Cluster analysis
Cluster analysis is an explorative procedure to divide data sets into groups with regard to their similarity. Various criteria and characteristics can be used for cluster analysis, on the basis of which the similarity of the individual data is determined. A cluster analysis is based on the calculation of a similarity measure and belong to the unsupervised machine learning methods. There are numerous algorithms for dividing data into clusters. Which method is most suitable generally depends on the question. Often, the results of different methods are compared at the end to determine the correct method.
Prerequisites of the cluster analysis
A cluster should be maximally homogeneous within itself and clearly distinguishable from other clusters. A clear demarcation must be ensured.
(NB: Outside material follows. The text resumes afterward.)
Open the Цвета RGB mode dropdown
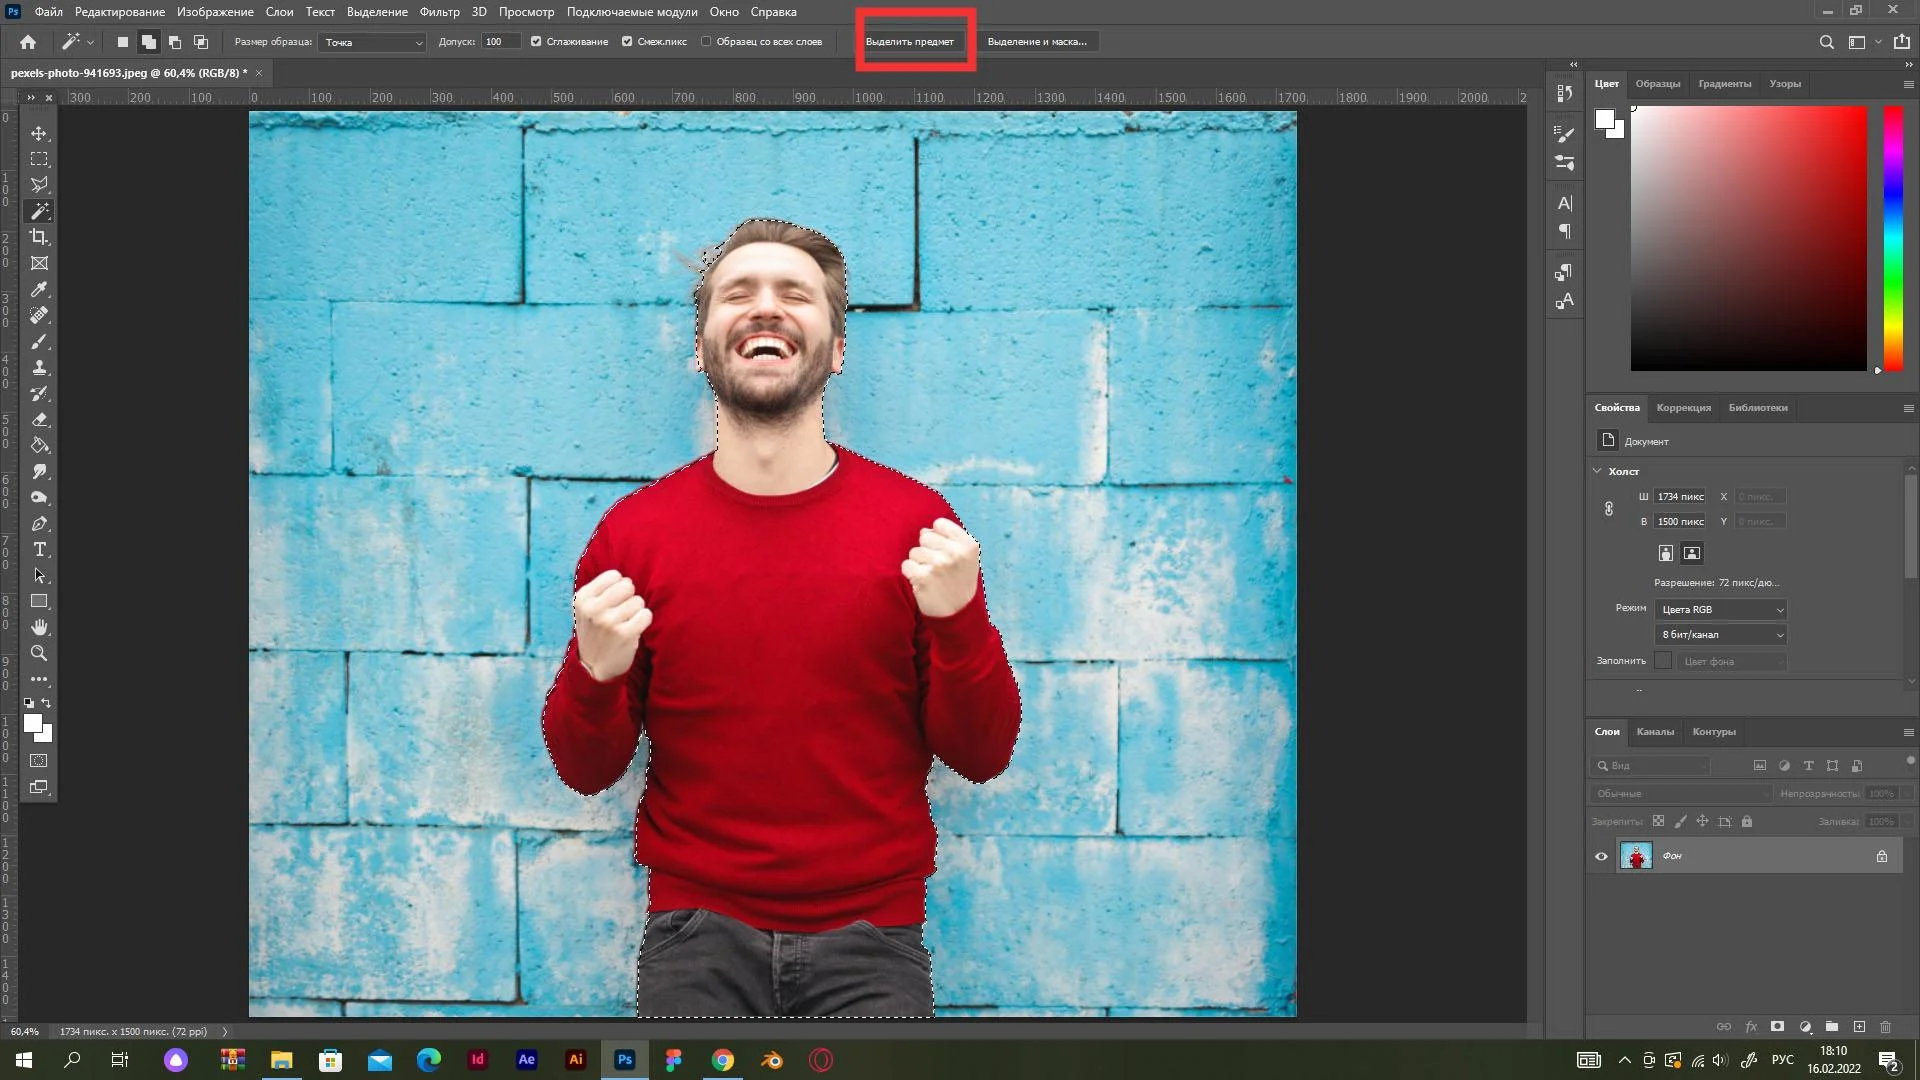The image size is (1920, 1080). point(1721,609)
Therefore, the following conditions should be met:
- Size of the data set: Under certain circumstances, a meaningful result can only be achieved with a sufficiently large data set. Depending on the task, it is therefore necessary to weigh up whether the amount of data is sufficient.
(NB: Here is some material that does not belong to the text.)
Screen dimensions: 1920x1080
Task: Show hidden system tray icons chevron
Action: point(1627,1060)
- Normalization of the data: if there are large differences in the value range of the data, the data should be normalized beforehand.
- Elimination of outliers: outliers can strongly distort the results. Thus, the data should first be analyzed and evaluated for possible extreme values and outliers should then be eliminated.
- Bias: If there are strong correlations between the data, the results could end up being heavily biased. This must be avoided.